The Cuartel General del Cuerpo de Bomberos de Santiago is a building located at the corner of Santo Domingo and Paseo Puente streets, in Santiago, Chile. It was opened in 1895 and serves as headquarters for the Firefighters Corps of Santiago. It was declared as a National Historic Monument in 1983.

== History ==
The current building was built on a site whose owner was Pedro de Valdivia. He founded Santiago in 1541 and took possession of a plot of land located immediately north of the Plaza de Armas. Stables and the first prison in the city were built on that site. As a result of the 1647 Santiago earthquake, the city was partially destroyed. The rebuilding effort included the construction of a quarter on the already mentioned site to house the governor forces.

After the Chilean independence, the former building was used as a police station until 1863, when the property was transferred to the Firefighters Corps of Santiago, which was established that same year as an initiative of José Luis Claro and triggered by the Church of the Company Fire.

The old building served as the home of 5 of the 7 companies that were created. Between 1865 and 1866 it was added a tower to the building, built by Fermín Vivaceta, to housed an alarm bell —colloquially called paila— imported from United States by Henry Meiggs.

In 1893, with the demolition of the old colonial quarter began the construction of the new building on the same site. It was inaugurated in 1895 to a design of the German architect Adolf Möller. The firefighting companies of that time were housed in the building until the needs of the city caused that these were progressively scattered throughout Santiago.
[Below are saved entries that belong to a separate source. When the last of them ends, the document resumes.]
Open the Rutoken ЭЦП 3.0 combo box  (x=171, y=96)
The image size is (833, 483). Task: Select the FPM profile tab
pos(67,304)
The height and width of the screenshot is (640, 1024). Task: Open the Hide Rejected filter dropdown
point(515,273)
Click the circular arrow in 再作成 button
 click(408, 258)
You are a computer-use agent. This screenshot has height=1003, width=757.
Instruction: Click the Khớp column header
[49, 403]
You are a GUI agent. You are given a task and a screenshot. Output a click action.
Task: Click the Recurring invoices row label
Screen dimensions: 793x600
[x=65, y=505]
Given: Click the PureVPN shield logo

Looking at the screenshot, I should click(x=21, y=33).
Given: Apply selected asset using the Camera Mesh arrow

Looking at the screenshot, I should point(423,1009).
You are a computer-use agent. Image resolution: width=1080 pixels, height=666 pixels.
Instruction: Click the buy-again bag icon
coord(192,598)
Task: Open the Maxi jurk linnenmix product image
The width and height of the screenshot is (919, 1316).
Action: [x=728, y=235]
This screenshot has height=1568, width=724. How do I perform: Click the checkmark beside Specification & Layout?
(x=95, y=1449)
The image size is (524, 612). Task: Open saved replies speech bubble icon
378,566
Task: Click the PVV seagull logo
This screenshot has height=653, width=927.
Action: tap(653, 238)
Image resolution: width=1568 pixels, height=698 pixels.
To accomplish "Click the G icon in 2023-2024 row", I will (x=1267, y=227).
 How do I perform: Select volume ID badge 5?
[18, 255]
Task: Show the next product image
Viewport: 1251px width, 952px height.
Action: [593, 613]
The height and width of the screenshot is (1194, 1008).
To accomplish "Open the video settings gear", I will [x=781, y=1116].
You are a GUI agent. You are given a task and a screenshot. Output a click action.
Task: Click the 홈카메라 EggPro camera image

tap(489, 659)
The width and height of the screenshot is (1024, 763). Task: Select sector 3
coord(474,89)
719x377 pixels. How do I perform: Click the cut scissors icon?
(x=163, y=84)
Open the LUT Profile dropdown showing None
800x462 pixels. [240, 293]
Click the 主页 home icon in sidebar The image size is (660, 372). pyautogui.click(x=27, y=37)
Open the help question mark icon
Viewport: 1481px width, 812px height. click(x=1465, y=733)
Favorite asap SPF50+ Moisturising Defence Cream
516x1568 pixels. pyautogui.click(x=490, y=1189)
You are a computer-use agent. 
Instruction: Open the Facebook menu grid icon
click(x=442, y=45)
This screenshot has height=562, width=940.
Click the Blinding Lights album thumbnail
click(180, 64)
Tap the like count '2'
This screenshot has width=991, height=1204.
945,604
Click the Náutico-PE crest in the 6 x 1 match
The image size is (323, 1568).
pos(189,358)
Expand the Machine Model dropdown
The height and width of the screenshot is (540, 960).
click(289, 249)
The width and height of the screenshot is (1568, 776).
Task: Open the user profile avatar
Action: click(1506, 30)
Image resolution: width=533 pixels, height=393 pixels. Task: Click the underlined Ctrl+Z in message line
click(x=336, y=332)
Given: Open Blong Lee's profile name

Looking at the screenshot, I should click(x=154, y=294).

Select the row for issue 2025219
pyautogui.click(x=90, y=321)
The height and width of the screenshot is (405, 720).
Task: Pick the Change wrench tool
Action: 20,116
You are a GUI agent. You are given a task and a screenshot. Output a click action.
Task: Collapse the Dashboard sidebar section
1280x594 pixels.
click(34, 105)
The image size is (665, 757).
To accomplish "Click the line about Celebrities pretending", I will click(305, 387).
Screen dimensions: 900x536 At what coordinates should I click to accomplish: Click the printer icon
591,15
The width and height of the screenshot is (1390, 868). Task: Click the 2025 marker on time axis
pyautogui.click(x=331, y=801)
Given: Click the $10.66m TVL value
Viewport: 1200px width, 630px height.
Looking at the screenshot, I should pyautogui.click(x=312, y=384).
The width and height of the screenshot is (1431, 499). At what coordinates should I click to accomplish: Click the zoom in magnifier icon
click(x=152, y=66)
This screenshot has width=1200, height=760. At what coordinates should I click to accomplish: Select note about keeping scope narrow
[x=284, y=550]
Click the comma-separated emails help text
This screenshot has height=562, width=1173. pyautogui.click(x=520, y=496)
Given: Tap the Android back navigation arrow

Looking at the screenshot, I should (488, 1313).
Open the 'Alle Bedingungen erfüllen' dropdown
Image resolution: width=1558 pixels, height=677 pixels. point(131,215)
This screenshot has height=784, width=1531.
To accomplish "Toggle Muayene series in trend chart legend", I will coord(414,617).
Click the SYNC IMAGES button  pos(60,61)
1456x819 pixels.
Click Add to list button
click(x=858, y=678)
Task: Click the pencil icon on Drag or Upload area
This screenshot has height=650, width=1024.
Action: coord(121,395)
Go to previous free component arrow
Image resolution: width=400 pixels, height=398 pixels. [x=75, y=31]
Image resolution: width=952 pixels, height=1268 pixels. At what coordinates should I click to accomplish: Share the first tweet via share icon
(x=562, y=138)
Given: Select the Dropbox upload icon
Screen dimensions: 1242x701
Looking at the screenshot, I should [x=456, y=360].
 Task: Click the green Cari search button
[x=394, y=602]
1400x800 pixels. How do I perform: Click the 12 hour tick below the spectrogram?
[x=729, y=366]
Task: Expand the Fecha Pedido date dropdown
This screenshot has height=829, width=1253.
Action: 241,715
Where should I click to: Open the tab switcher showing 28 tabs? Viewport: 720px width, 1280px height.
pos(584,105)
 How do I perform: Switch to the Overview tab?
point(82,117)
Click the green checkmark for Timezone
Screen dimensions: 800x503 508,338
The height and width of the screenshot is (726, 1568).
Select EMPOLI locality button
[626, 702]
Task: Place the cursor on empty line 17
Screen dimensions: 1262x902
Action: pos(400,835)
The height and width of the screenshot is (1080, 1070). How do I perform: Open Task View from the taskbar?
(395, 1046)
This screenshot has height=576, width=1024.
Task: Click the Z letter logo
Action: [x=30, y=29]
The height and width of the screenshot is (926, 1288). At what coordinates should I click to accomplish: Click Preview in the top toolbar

The last company that occupied the building was relocated in 1972, leaving the General Administration of the Firefighters Corps of Santiago as the only occupant.

The building was renovated in 1986, and in 1992 the quarters facing Santo Domingo Street were remodeled to house the vehicles of the Commandancy. The building was damaged by the 2010 Chile earthquake, after which it was repaired and its internal layout was redesigned. A fire museum was housed in the building for commemorating the 150th anniversary of the creation of the Firefighters Corps of Santiago, which will hopefully be connected to the Museo Histórico Nacional. The latter and the Central Post Office Building are located on the same city block.

== Description ==
The building, a Chilean example of Second Empire architecture, has a Renaissance Revival character. It features four stories, a 37-m-high tower that overlooks Paseo Puente street, and a turret on its chamfered corner. Since 1985 the building houses retail establishments on the street level.

The exterior walls are built in clay brick masonry, while the basement walls are of stone masonry. The internal walls are a mixture of adobe and wood framing. The building has wooden-beamed floors with a cement plaster layer, and has wood stairs in its interior.